Editors enter edits (no surprises there, we hope). Those edits are stored in the moderation table. The moderator column indicates who added the edit, the type indicates what type of edit it is (see edit types).
Several of the columns have vague, fuzzy definitions, but the interpretation of their contents is really governed by first looking at the type. Each edit type has a "handler" (see the
MusicBrainz::Server::Moderation::* modules) which determines how the data required for this edit type needs to be stored in these columns, and how data, once it is extracted from them again should be handled. The "fuzzy" columns, and what is usually stored in them, are: artist - the artist this edit is attributed to (though this is a bit of a grey area; some edits affect more than one artist, and maybe some do not really belong to any artist at all. Nevertheless, an artist ID is chosen and stored in the artist column).
tab - the table being modified (e.g. artist, track etc.)
col - the column within that table being modified (e.g. name)
rowid - the primary key value of the row (in tab) being changed
prevvalue - the previous value of the column in tab, or a packed string which holds the necessary data to undo the edit once it is voted down.
newvalue - the new value of the column in tab, or a packed string which holds the necessary data to apply the edit onces it is voted in.
In practice, prevvalue is often unused and newvalue often contains a whole series of data items relevant to the edit.

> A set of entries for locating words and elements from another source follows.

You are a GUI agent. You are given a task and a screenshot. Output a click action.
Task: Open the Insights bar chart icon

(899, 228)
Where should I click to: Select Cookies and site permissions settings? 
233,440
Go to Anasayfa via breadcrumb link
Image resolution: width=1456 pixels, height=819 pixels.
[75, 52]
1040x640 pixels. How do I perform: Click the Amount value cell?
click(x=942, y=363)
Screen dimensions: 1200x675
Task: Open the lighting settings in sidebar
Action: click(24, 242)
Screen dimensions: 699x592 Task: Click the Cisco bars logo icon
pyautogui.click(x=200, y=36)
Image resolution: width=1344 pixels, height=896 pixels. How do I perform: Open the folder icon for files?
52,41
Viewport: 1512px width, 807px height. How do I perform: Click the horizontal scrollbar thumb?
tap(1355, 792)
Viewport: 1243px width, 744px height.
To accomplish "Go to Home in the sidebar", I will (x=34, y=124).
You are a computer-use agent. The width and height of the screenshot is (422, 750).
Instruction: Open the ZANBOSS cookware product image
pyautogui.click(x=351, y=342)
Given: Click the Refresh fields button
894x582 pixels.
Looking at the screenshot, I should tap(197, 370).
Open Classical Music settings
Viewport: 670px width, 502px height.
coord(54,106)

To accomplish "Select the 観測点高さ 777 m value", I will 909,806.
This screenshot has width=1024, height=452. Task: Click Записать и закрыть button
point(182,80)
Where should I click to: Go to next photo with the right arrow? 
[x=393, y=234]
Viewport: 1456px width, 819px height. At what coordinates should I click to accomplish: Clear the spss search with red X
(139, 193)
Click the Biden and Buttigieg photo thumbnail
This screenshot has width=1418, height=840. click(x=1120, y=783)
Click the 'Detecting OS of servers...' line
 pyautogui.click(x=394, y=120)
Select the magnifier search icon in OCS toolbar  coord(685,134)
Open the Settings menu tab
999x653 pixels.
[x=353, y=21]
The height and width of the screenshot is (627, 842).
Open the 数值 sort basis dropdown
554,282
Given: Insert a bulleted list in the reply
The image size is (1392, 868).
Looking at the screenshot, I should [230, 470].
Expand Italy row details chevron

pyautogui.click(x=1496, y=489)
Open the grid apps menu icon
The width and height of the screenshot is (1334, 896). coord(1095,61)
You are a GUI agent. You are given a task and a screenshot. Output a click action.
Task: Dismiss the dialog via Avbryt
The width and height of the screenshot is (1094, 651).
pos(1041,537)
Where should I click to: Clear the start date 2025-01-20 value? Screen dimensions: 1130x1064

The status column describes the status of the moderation (see the
ModDefs::STATUS_* constants) - for example "Open", "Deleted", "Applied", "Failed vote" etc. The columns yesvotes and novotes count the number of "yes" and "no" votes for this moderation, respectively. The column depmod is meant to indicate the ID of another edit on which this one depends, but this is generally unreliable and is being phased out. The column automod indicates whether this edit was automatically applied (i.e. was never put to the vote first). Finally opentime is when the edit was entered into the system, expiretime is the time at which voting closes (assuming votes have been cast), and closetime (which starts out as NULL) is the time at which the edit was actually closed (i.e. either applied or rejected).
The other two tables are rather simpler. moderationnote stores notes entered against edits (the editor who entered the note, the text of the note, and which edit it is for). votes stores each vote cast on each edit - who voted, on which edit, what their vote was (yes / no / abstain), and at what time they voted.